For LVEDSph, we find nine additional independent associations, apart from the PLN locus. rs35564079 is located 8,250 bp upstream of the TSS of NKX2-5, in chromosome 5. This gene plays a crucial role in heart development; in particular, in the formation of the heart tube, which is a structure that will eventually give rise to the heart and great vessels. NKX2-5 helps determine the heart’s position in the chest and also develops the heart valves and septa. Mutations in the NKX2-5 gene have been associated with several types of congenital heart defect, including atrial septal defects and atrioventricular block²⁵. It has not been reported in refs. ² or ⁴, but shows borderline significance with the fractal dimension of the LV trabeculae¹¹. rs72007904 is located 300 kb upstream of the TSS of the gene ABRA. ABRA codes for a cardiac and skeletal muscle-specific actin-binding protein located in the Z disc and M-line and binds with actin. Consistent with this, it is differentially expressed in cardiac tissues and skeletal muscle in the genotype-tissue expression (GTEx) data. ABRA has been associated with DCM in mice²⁶. rs35001652 is close to KDM1A, a gene that codes for a histone demethylase involved in cardiac development, according to studies in mice²⁷. rs463106 lies in the body of gene PRDM6. The mouse homologue of this gene, Prdm6, has been found to be important in early cardiac development²⁸. An interesting association, with SNP rs162746, is close to gene EN1, however, we were not able to find a strong candidate gene in this region. Finally, rs573709385 lies in a gene desert in chromosome 2, the closest protein-coding genes are ACVR2A and ZEB2 (both at around 1.6 Mb).

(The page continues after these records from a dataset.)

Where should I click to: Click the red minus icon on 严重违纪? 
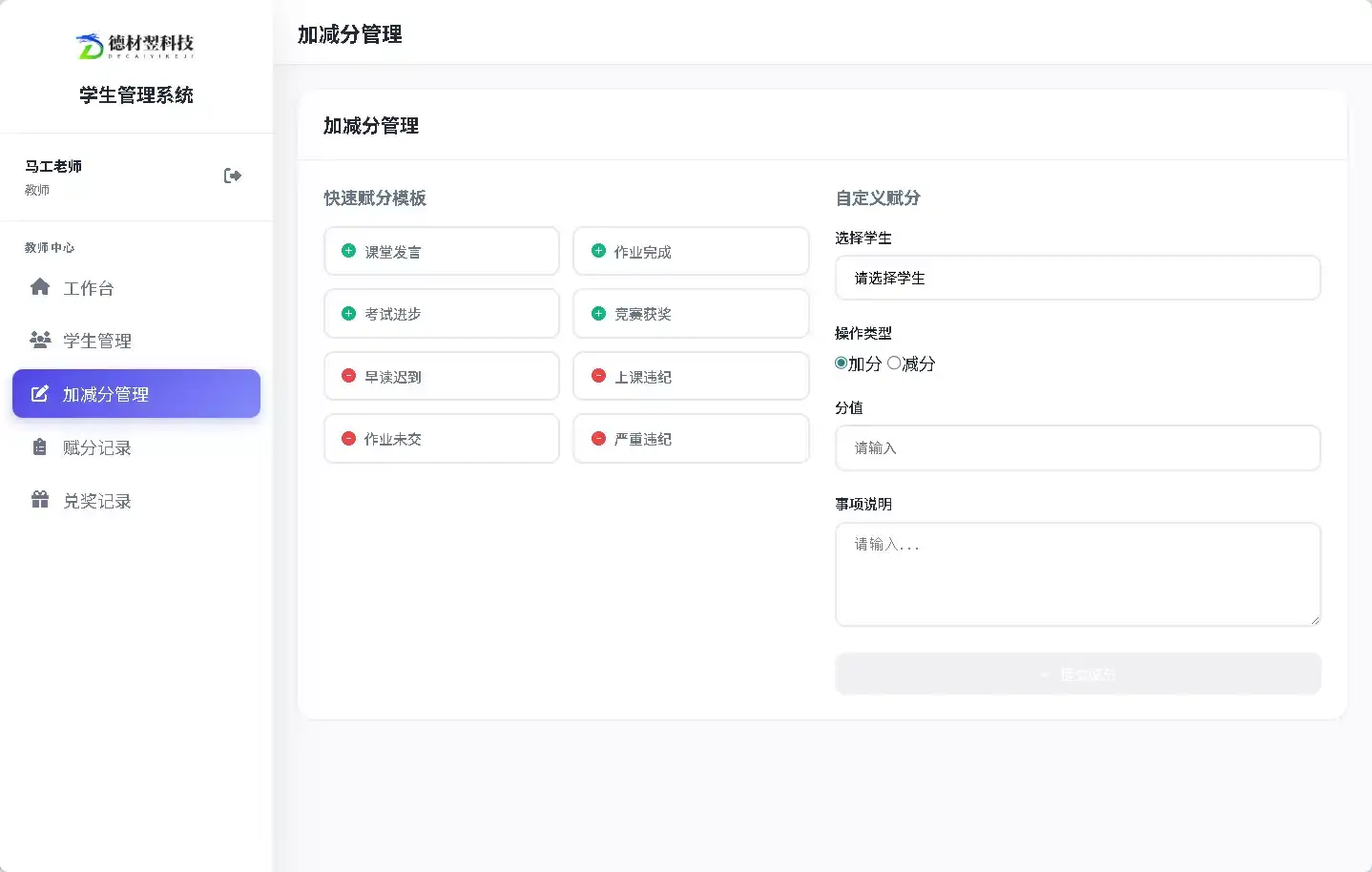pos(598,438)
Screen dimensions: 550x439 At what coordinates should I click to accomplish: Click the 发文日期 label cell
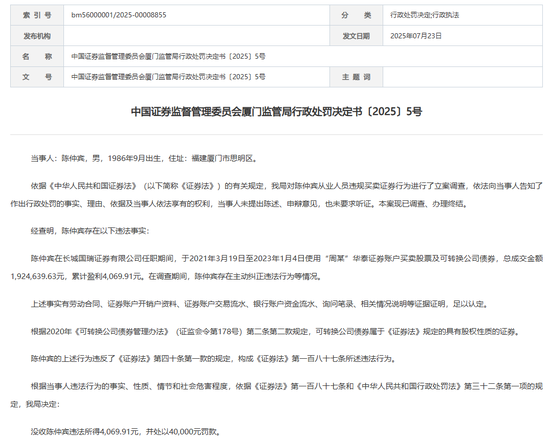click(x=356, y=36)
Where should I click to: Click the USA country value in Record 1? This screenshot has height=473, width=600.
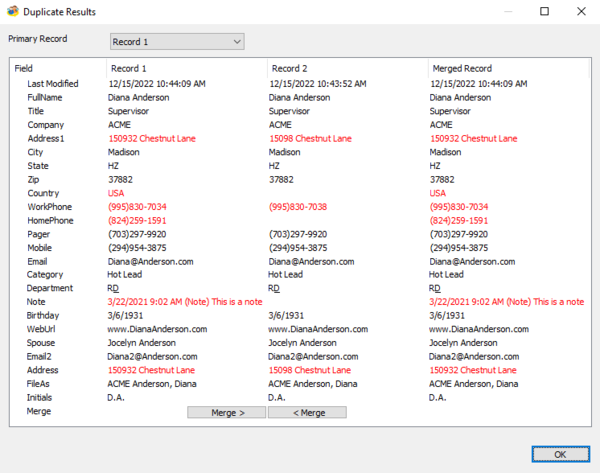point(116,193)
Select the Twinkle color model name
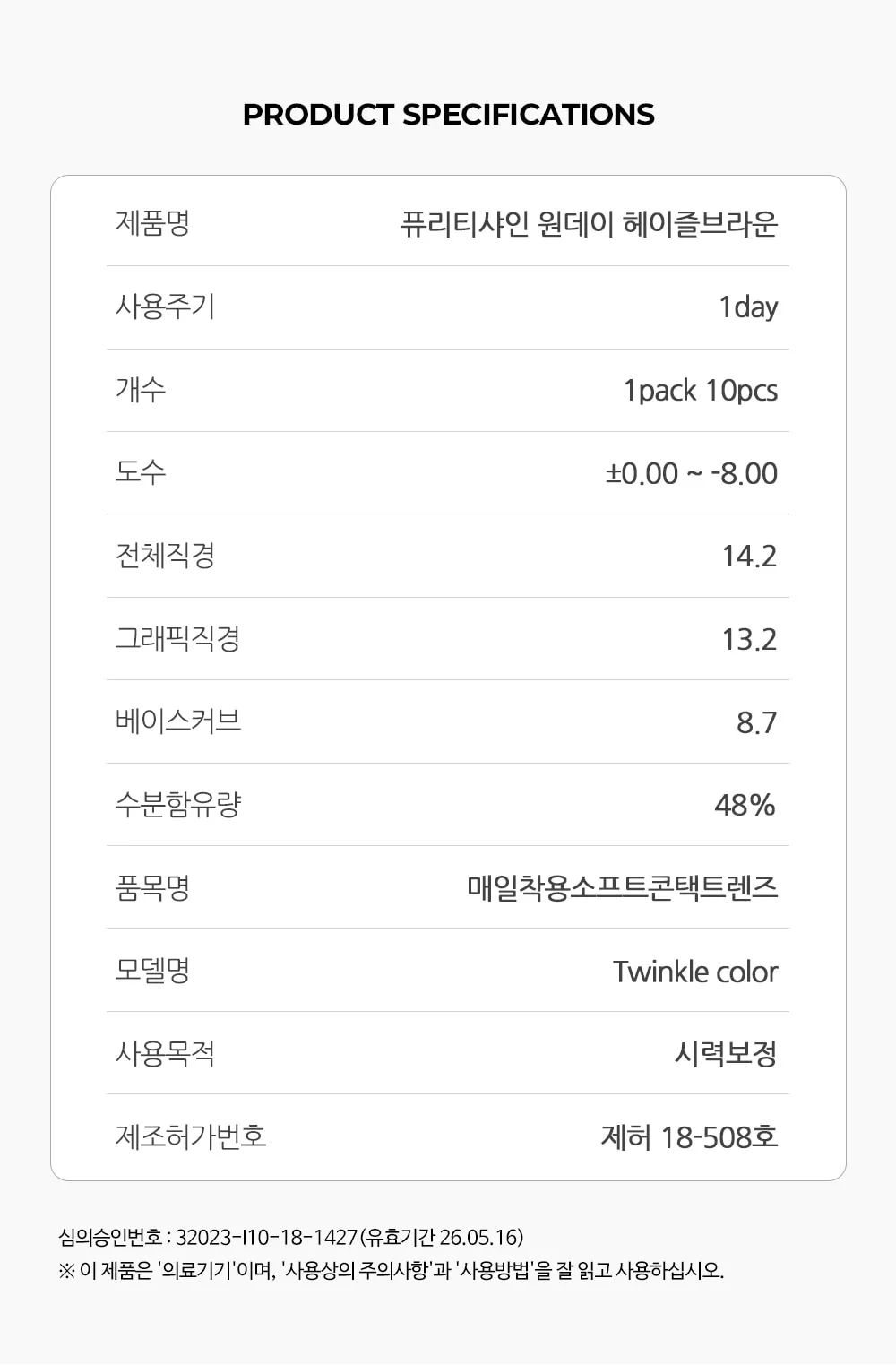Image resolution: width=896 pixels, height=1365 pixels. click(695, 971)

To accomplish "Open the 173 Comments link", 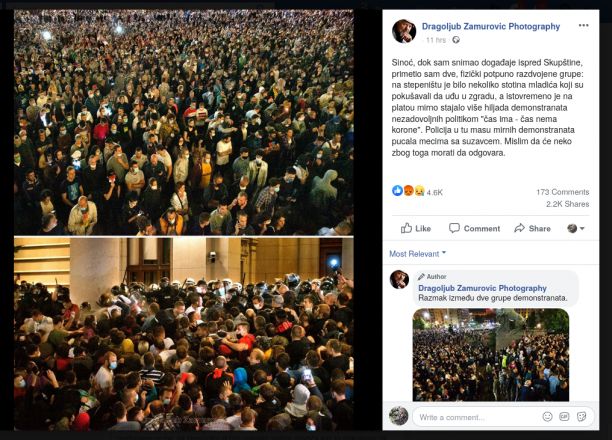I will 562,192.
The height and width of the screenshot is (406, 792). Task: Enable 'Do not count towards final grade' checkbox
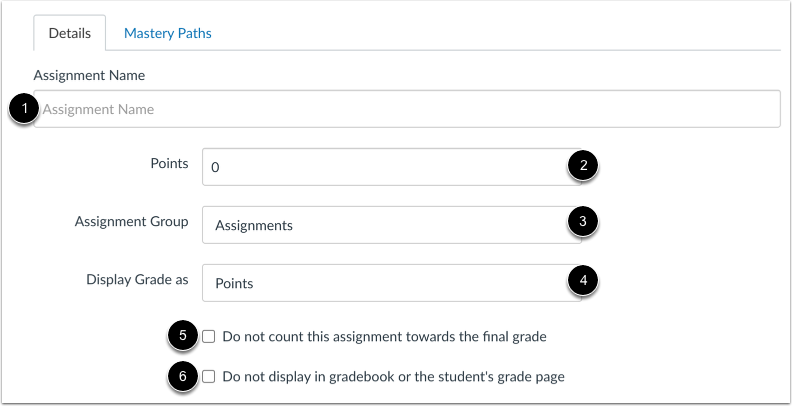click(x=209, y=337)
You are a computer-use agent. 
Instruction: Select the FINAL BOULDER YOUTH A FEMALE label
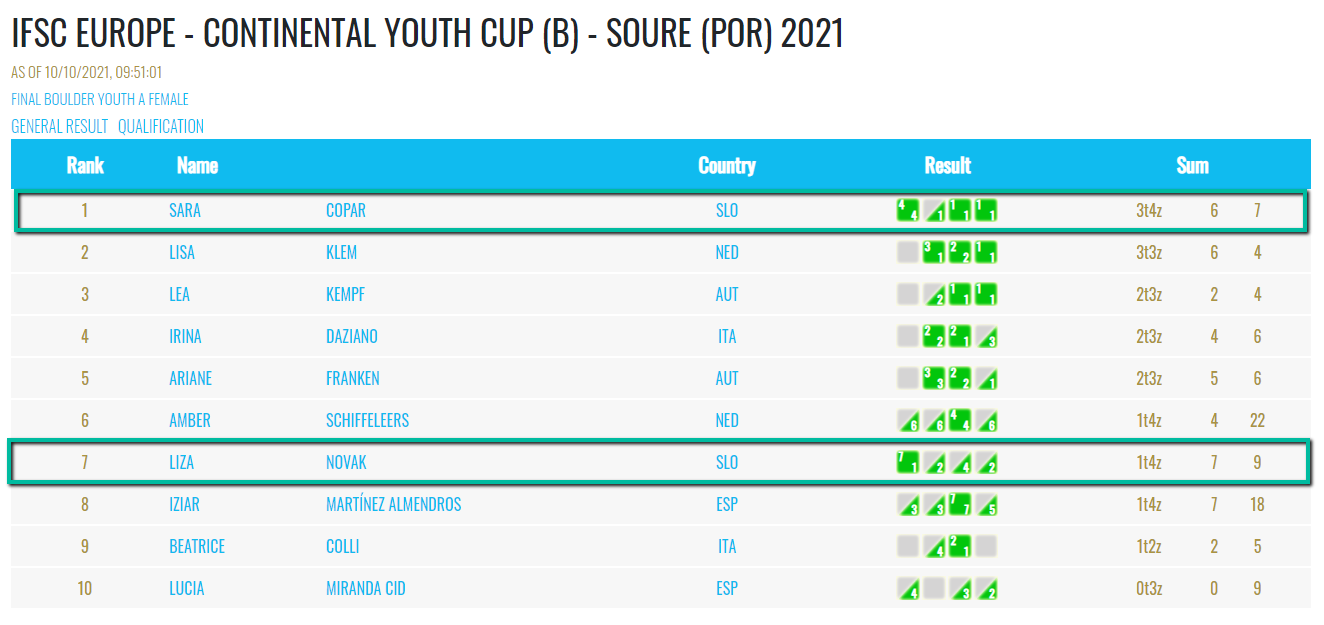pos(100,99)
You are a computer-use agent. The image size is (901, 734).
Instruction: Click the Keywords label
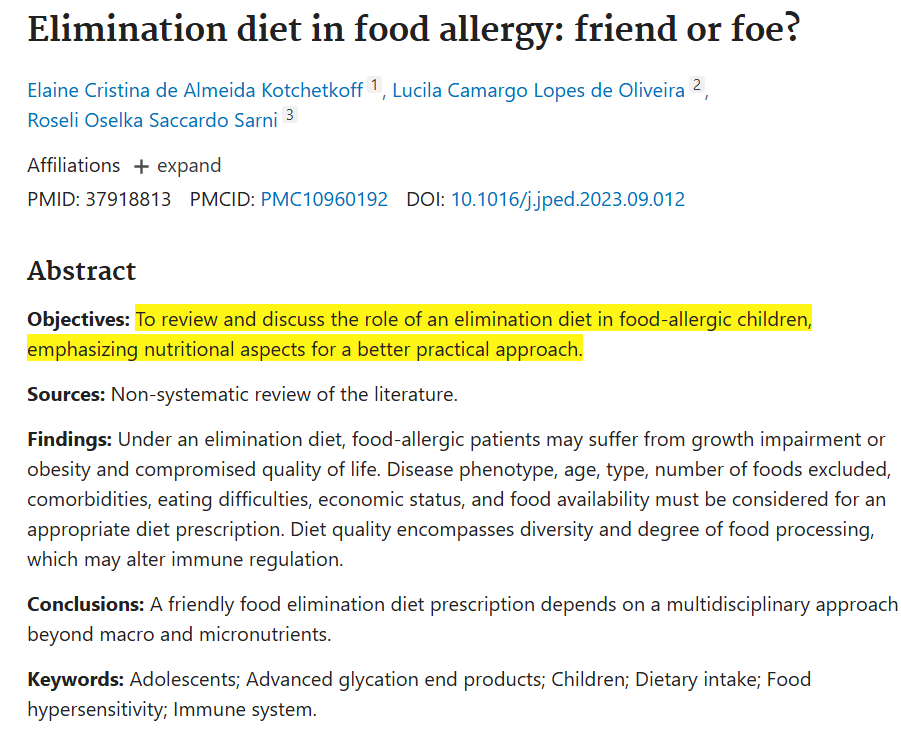pos(75,679)
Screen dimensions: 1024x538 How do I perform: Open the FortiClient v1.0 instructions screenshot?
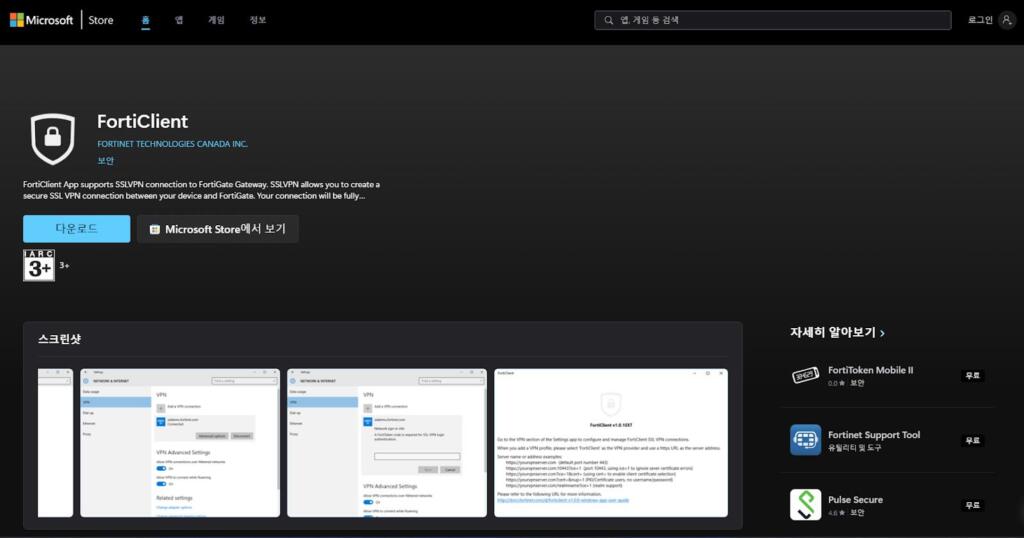(611, 442)
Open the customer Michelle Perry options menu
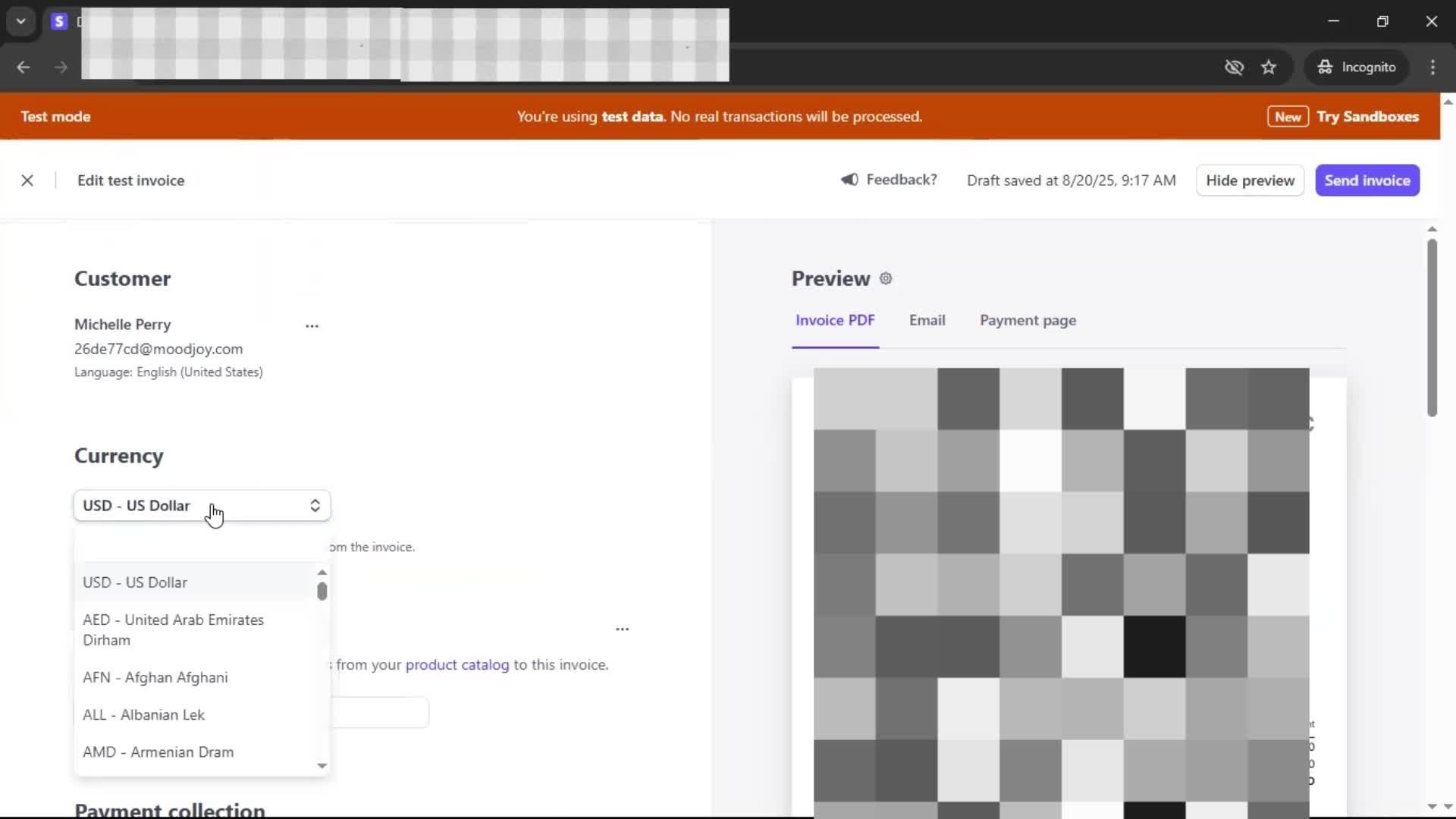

For LVM, four associations are found: rs4767239 is probably related to developmental gene TBX5 (T-box transcription factor 5), which has a known role in developing the heart and the limbs²⁹. Through familial studies, mutations in this gene have been associated with Holt-Oram syndrome, a developmental disorder affecting the heart and upper limbs. In particular, there have been no recent reports on GWAS on LV phenotypes. The locus near the CENPW gene has a cardiac gene, HEY2, possibly causal for this association. HEY2 has been shown to suppress cardiac hypertrophy through an inhibitory interaction with GATA4, a transcription factor that plays a key role in cardiac development and hypertrophy³⁰. HEY proteins are direct targets of Notch signalling and have been shown to regulate multiple key steps in cardiovascular development. Studies have found that the loss of HEY2 in mice leads to cardiac defects with high postnatal lethality³¹. This locus has also been reported as associated to right-ventricular phenotypes³². rs3740293 overlaps gene SYNPO2L, which is highly expressed in cardiac tissues (LV and atrial appendage) and skeletal muscle, making it a strong candidate gene. This SNP is also close to gene MYOZ1, which is also supported by our GWAS study (section on transcriptome-wide association studies, ‘TWAS’). Both genes have been previously proposed as candidates for cardiac phenotypes, in particular atrial fibrillation^33,34. However, MYOZ1 shows very high expression only in the latter. Loss-of-function variants in this SYNPO2L have also been found causative of atrial fibrillation³⁵, supporting this gene as a more likely candidate. rs73243622 is close to the candidate gene PPARGC1A. Finally, gene CDKN1A has been found in ref. ⁴ in association with LVESV and LVEF. Finally, for LVMVR, three new loci were found, apart from the PLN locus: rs2070458 close to SMARCB1 (in chromosome 22), rs17460016 in the FNDC3B locus (in chromosome 3) and rs12542527 (in chromosome 8). The last is an eQTL for the MTSS1 gene also linked to LV fractal dimension¹¹.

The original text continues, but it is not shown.